Potremmo essere ad Amburgo o in una cittadina olandese, penso. All’uscita mi assale l’ansia del disorientamento. Chiedo a un passante dove si trovi la Casa di Giovanni Testori e prontamente mi dà le indicazioni e ci appiccica alla fine un sorriso. Cosa strana perché dalla pronuncia non mi pare italiano. Sono i soliti pregiudizi, chiedo perdono. Costeggio un parco pubblico e imbocco il sottopassaggio per recarmi sul lato opposto perché la ferrovia taglia in due la cittadina. Ancora un po’ di verde che costeggia la strada a fianco della strada ferrata e mi appare, come mi era stato indicato, la fabbrica Testori, l’azienda di famiglia, con l’ingresso dalla struttura arrotondata, a mattoni a vista. Lì accanto, come si usava nelle fabbriche lombarde, vi è la residenza della famiglia.

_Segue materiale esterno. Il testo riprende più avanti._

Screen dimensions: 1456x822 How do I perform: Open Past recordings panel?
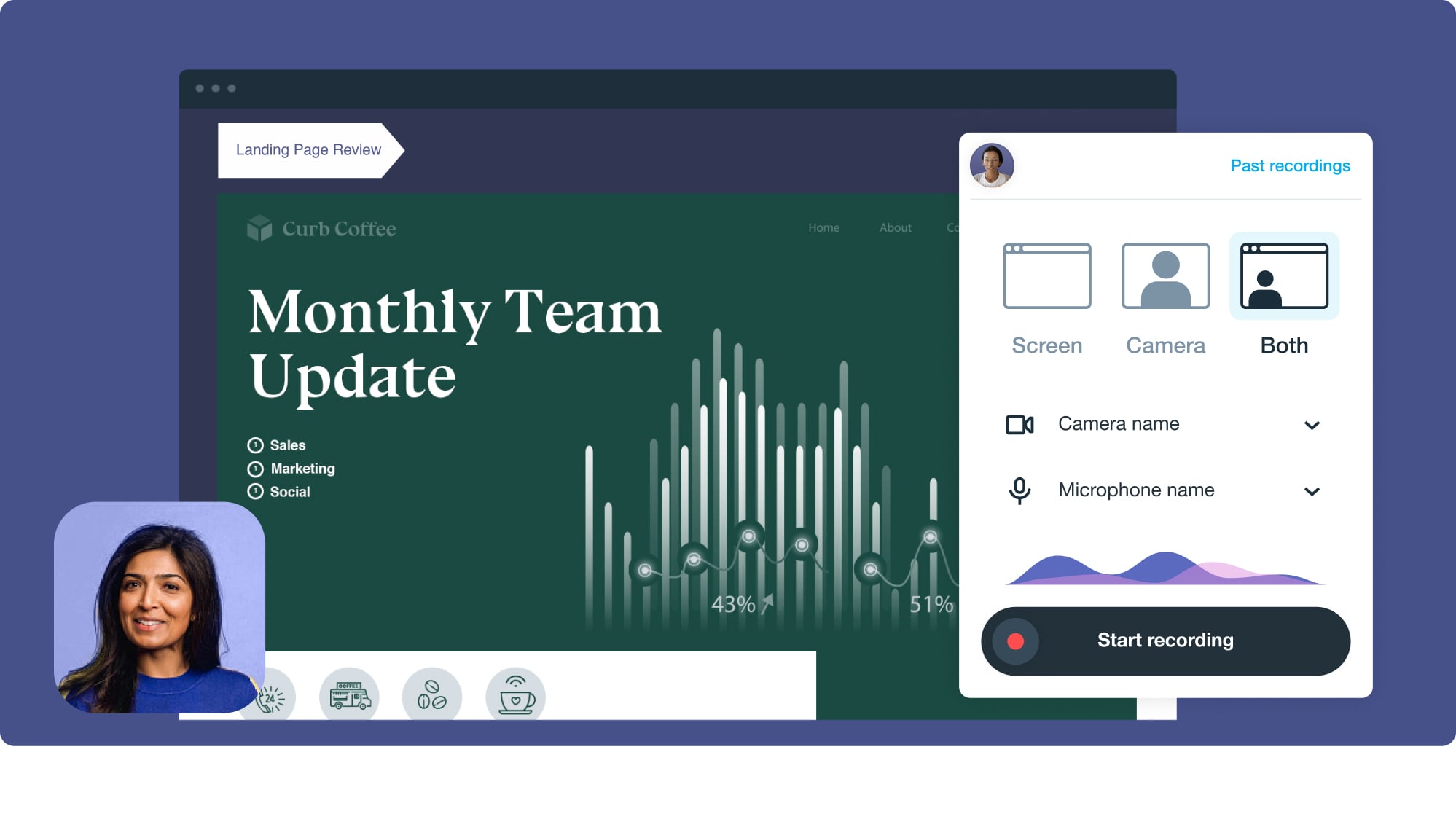[x=1291, y=165]
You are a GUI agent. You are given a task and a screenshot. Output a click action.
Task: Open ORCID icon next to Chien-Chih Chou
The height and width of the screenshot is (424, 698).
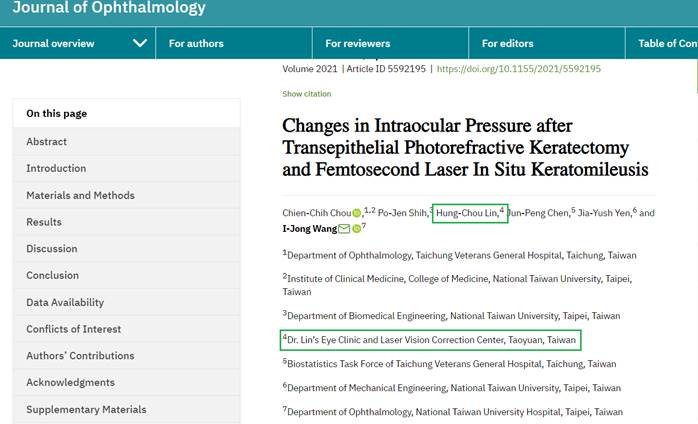(x=357, y=213)
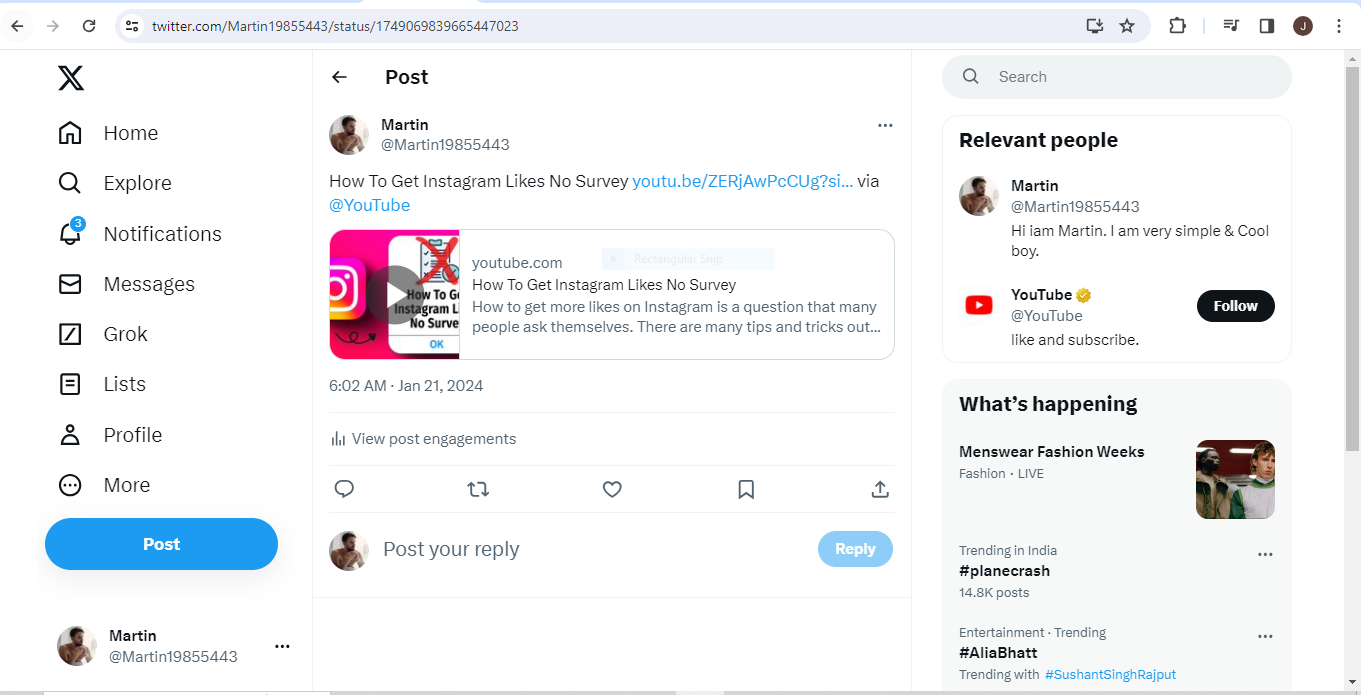
Task: Bookmark the post
Action: [x=746, y=489]
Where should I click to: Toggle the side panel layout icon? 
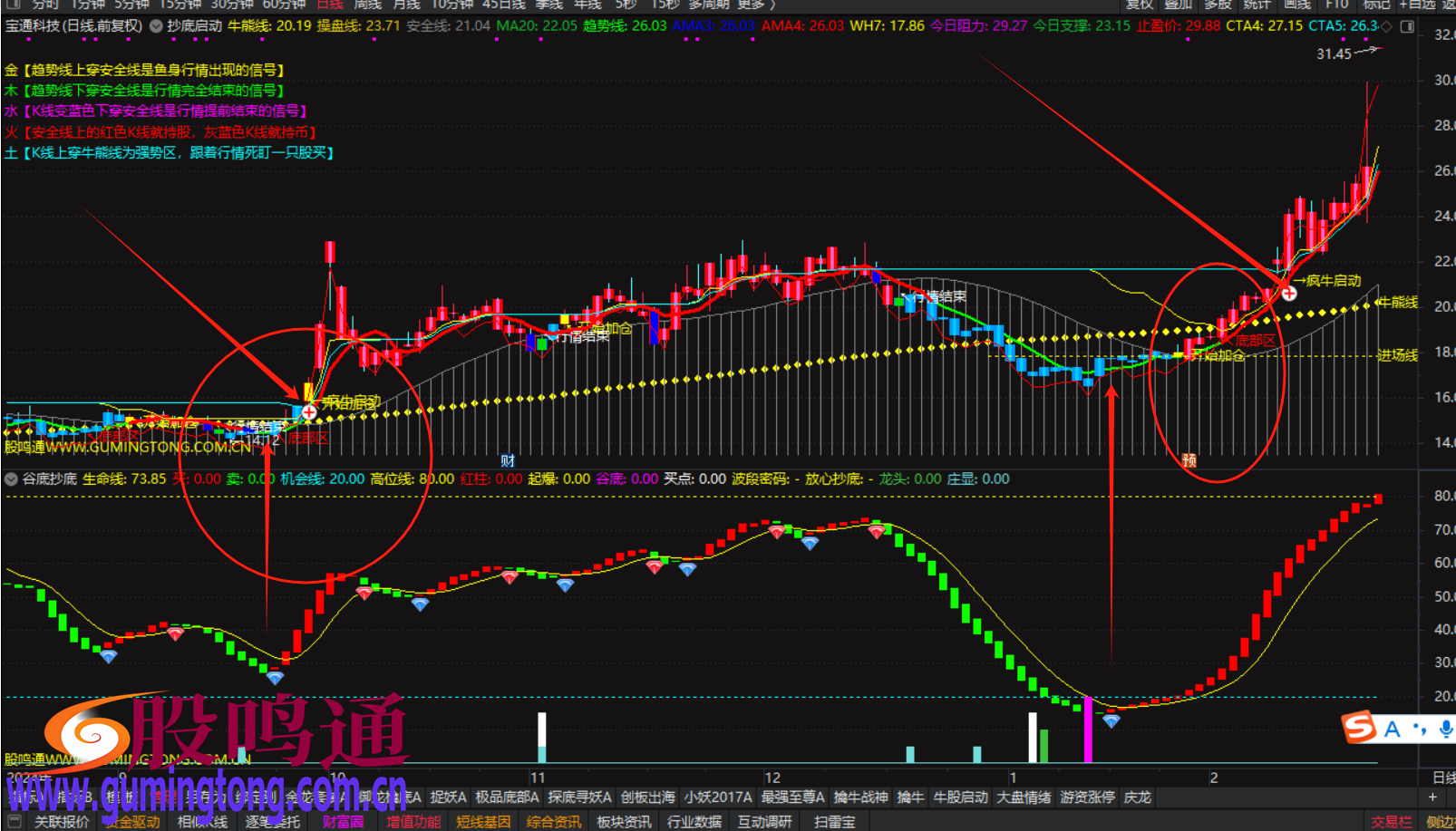click(1407, 26)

L’entrata è sbarrata da una porta-cancelletto di metallo. Suono e mi viene ad aprire una ragazza alta e graziosa. La guardo e le dico se sono aperti, mi risponde di sì e alla mia perplessità riferita alla porta sbarrata aggiunge con un sorriso che è un fatto normale dal momento che quella è una casa privata. Sì, ma è anche pubblica, penso, visto che si tiene un’esposizione intitolata Fotoromanzo, omaggio all’esistenza per molti versi straordinaria del poliedrico Giovanni Testori (1923-1993), di cui ricorre il centenario della nascita.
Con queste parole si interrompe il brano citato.